PROBLEM TO SOLVE
Each entry, in full: reproduce it exactly.
========================================
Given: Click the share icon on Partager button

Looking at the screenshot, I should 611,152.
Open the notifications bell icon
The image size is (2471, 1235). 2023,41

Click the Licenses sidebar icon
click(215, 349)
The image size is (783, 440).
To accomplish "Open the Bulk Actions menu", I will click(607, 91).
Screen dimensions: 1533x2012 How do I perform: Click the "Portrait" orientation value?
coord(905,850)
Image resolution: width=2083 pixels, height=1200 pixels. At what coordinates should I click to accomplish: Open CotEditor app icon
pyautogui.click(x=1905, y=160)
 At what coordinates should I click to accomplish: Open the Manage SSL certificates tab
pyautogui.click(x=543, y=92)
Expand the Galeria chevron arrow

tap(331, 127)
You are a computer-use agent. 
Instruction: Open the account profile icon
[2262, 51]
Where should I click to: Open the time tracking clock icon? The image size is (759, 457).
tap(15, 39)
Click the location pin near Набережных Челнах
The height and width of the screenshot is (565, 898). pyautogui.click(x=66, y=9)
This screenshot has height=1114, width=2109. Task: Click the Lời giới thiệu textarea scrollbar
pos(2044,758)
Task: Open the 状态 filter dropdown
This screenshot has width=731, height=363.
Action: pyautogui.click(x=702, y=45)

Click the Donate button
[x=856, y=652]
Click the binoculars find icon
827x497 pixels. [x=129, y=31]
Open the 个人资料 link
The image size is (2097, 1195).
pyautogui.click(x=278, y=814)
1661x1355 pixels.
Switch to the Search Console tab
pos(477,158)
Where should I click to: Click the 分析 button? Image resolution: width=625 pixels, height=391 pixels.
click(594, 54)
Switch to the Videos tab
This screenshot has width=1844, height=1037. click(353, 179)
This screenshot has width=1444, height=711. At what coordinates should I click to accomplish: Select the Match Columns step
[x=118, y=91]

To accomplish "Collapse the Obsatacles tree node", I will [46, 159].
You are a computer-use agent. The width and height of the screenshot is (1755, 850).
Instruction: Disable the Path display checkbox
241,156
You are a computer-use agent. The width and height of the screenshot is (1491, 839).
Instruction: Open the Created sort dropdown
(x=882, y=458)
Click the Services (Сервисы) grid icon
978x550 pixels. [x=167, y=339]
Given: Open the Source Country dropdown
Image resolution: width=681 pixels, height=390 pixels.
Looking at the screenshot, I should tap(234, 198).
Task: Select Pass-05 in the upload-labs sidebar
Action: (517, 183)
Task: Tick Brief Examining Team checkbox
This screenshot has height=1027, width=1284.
========================================
SOLUTION TO THIS EXERCISE
Given: Click the share icon on Partager button

Looking at the screenshot, I should 611,152.
Open the notifications bell icon
The image size is (2471, 1235). 2023,41

Click the Licenses sidebar icon
click(215, 349)
The image size is (783, 440).
To accomplish "Open the Bulk Actions menu", I will click(607, 91).
Screen dimensions: 1533x2012 How do I perform: Click the "Portrait" orientation value?
coord(905,850)
Image resolution: width=2083 pixels, height=1200 pixels. At what coordinates should I click to accomplish: Open CotEditor app icon
pyautogui.click(x=1905, y=160)
 At what coordinates should I click to accomplish: Open the Manage SSL certificates tab
pyautogui.click(x=543, y=92)
Expand the Galeria chevron arrow

tap(331, 127)
You are a computer-use agent. 
Instruction: Open the account profile icon
[2262, 51]
Where should I click to: Open the time tracking clock icon? The image size is (759, 457).
tap(15, 39)
Click the location pin near Набережных Челнах
The height and width of the screenshot is (565, 898). pyautogui.click(x=66, y=9)
This screenshot has height=1114, width=2109. Task: Click the Lời giới thiệu textarea scrollbar
pos(2044,758)
Task: Open the 状态 filter dropdown
This screenshot has width=731, height=363.
Action: pyautogui.click(x=702, y=45)

Click the Donate button
[x=856, y=652]
Click the binoculars find icon
827x497 pixels. [x=129, y=31]
Open the 个人资料 link
The image size is (2097, 1195).
pyautogui.click(x=278, y=814)
1661x1355 pixels.
Switch to the Search Console tab
pos(477,158)
Where should I click to: Click the 分析 button? Image resolution: width=625 pixels, height=391 pixels.
click(594, 54)
Switch to the Videos tab
This screenshot has width=1844, height=1037. click(353, 179)
This screenshot has width=1444, height=711. At what coordinates should I click to accomplish: Select the Match Columns step
[x=118, y=91]

To accomplish "Collapse the Obsatacles tree node", I will [46, 159].
You are a computer-use agent. The width and height of the screenshot is (1755, 850).
Instruction: Disable the Path display checkbox
241,156
You are a computer-use agent. The width and height of the screenshot is (1491, 839).
Instruction: Open the Created sort dropdown
(x=882, y=458)
Click the Services (Сервисы) grid icon
978x550 pixels. [x=167, y=339]
Given: Open the Source Country dropdown
Image resolution: width=681 pixels, height=390 pixels.
Looking at the screenshot, I should tap(234, 198).
Task: Select Pass-05 in the upload-labs sidebar
Action: (517, 183)
Task: Tick Brief Examining Team checkbox
This screenshot has height=1027, width=1284.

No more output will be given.